На другой же день, словно, бы желая делом ответить бабусе и деду Горобцу, я купил пять толстых тетрадей и вечером, вернувшись с работы, приступил к давно желанному делу. Марта искупала Ивана, уложила в кроватку. Сама легла в постель, взяла какую-то книгу, тихонько перелистывала ее, стараясь не мешать мне, и я спиной чувствовал, что она поглядывала на меня. Я же раскрыл новенькую, пахнущую краской тетрадь и тут — стыдно признаться! — испугался. Чего бы вы думали? Чистого листа бумаги. Перед раскрытой тетрадью я впервые почувствовал какой-то странный, неведомый мне страх. Я смотрел на белый лист с голубыми, чуть приметными линиями-прожилками и ничего не мог записать. Почему-то теперь моя бабуся, дед Горобец и все те люди, которые не давали мне покоя, требовали, заставляли немедленно садиться за стол и писать, вдруг куда-то пропали, исчезли, будто их и не было, и я остался один с чистым листом бумаги, освещенным мягким светом лампы.

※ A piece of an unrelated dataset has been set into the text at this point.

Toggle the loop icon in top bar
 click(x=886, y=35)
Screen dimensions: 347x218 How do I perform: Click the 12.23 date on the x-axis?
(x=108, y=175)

Не зная, что же мне делать — продолжать ли сидеть за столом или ложиться спать, я написал сверху на листе бумаги крупными буквами: «Запах полыни». Голова моя склонилась на тетрадь, и глаза закрылись. Сидя так, с закрытыми глазами, я увидел сперва землянку с густо заросшей осотом и чабрецом крышей, потом маленькую, лет двух, девочку в стареньком коротком платьице. Ничего вокруг — и только землянка и эта беспомощная девочка. Она только-только научилась ходить и сейчас, держась слабыми, худыми ручонками за дверной откос, силилась переступить порог, чтобы самой, без помощи матери, выйти на крыльцо. И вот тут-то, сидя с закрытыми глазами и явственно видя переступающую через порог девочку в коротком платьице, я впервые понял, о каком вымысле говорил мне известный писатель-лауреат. Эта девочка, с таким трудом переступавшая порог, не требовала, чтобы я садился за стол и писал, в жизни я ее никогда не видел — она была моим воображением. И как же я обрадовался, когда, склонившись на стол, увидел землянку с зеленой крышей — это то, что было мне хорошо известно, и эту воображаемую кроху, делавшую свои первые шаги в жизни. Так вот оно, оказывается, что мне было нужно и чего у меня недоставало, — воображения. С поникшей головой я просидел более часа, не притронувшись к бумаге. Дождавшись, когда девочка наконец-то выбралась на крылечко и, щурясь, посмотрела на солнечный день, я захлопнул тетрадь и сказал самому себе: «Вот где, оказывается, всему разгадка! Я еще не могу писать потому, что плохо представляю себе не тех людей, с которыми я встречался, и не ту жизнь, которую хорошо знал, а плохо представляю себе жизнь и людей воображаемых, вот таких, как эта девочка, самостоятельно переступившая порог».